Sir Nigel Gresley's independent report on the K and K1 classes during the mainline stability trials stated that they were well designed, mechanically reliable and capable of hauling expresses at high speeds on well-maintained track, which meant that they could have been useful additions to the Southern Railway's suburban commuter fleet. However, they were undoubtedly prone to rough riding and instability, and not only on the poorest quality tracks. The restricted water capacity also limited their use outside the Southern Railway's Central section. The impending electrification of the Brighton Main Line, scheduled for 1932 also meant that fewer duties suitable for heavy passenger tank locomotives would be available in the 1930s. The lack of a suitable role for both classes was considered when the decision was made to rebuild them as U/U1 tender engines following the Sevenoaks disaster.

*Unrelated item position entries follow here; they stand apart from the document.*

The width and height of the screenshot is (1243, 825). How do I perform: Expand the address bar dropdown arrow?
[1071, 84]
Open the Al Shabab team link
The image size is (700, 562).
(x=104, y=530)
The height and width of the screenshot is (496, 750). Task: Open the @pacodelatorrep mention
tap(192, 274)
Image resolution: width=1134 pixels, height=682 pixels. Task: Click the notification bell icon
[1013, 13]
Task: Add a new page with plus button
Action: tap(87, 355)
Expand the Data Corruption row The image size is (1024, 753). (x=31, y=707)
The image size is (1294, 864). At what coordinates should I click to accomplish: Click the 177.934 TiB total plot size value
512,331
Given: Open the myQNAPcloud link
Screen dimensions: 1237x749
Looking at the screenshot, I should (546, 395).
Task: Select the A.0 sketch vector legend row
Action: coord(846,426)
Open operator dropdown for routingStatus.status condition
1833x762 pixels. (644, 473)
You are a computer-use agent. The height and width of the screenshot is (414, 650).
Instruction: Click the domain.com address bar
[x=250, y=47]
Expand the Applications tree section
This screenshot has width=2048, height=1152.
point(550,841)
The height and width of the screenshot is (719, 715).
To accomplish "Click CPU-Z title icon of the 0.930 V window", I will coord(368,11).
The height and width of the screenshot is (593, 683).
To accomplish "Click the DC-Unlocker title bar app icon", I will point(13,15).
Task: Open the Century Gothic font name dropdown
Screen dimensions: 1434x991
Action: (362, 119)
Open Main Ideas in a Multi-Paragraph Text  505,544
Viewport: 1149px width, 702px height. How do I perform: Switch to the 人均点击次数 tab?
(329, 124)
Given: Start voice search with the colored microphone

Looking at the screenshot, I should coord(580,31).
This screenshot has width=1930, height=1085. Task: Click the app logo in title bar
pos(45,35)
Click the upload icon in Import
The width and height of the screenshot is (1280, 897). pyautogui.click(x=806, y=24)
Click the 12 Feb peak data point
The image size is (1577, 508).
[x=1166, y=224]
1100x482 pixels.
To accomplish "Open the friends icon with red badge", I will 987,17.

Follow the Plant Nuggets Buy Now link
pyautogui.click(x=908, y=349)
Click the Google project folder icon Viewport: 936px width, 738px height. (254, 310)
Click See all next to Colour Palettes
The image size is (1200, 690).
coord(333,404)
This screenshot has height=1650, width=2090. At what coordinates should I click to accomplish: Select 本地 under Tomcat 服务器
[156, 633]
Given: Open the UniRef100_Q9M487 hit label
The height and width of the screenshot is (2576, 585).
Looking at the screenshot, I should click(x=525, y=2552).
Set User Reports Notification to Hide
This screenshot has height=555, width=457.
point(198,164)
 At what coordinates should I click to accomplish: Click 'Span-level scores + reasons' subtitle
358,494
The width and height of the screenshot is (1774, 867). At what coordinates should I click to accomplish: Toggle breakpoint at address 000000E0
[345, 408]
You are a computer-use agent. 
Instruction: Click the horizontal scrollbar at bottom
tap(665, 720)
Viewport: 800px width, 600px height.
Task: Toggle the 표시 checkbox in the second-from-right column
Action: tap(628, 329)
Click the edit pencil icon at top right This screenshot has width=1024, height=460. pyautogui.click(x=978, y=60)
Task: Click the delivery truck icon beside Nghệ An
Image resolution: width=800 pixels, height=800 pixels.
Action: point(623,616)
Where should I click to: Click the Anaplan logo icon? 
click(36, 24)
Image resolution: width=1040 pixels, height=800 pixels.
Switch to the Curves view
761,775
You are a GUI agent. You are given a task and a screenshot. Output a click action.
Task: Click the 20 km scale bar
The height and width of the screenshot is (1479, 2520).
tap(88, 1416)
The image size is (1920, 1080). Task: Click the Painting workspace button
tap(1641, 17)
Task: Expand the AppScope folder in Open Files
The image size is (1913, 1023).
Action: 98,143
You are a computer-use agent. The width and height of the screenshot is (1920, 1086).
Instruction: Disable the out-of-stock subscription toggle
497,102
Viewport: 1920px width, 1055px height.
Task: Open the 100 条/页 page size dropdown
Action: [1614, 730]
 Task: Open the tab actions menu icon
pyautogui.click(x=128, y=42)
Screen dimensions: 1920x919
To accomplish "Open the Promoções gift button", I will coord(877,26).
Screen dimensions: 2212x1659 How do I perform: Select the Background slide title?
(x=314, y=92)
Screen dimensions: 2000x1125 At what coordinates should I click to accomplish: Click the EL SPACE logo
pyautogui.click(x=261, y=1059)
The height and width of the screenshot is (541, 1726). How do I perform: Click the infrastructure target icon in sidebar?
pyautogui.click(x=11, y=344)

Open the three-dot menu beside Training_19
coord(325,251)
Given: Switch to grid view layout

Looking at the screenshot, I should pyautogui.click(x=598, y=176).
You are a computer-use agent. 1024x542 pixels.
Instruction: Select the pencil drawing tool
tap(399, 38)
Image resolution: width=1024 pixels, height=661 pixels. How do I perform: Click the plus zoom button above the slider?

In rebuilt form they continued to operate until the 1960s, and were capable of attaining speeds in excess of 70 mph (110 km/h) with a greater degree of stability.

One K class rebuild has survived: No. A806 River Torridge – converted to U class No. 1806 – was rescued from Woodham Brothers scrap yard in Barry, Vale of Glamorgan, South Wales in October 1976 for use on the Watercress Line. It was restored to ex-British Railways condition as No. 31806. In August 2014, the locomotive entered service with the Swanage Railway.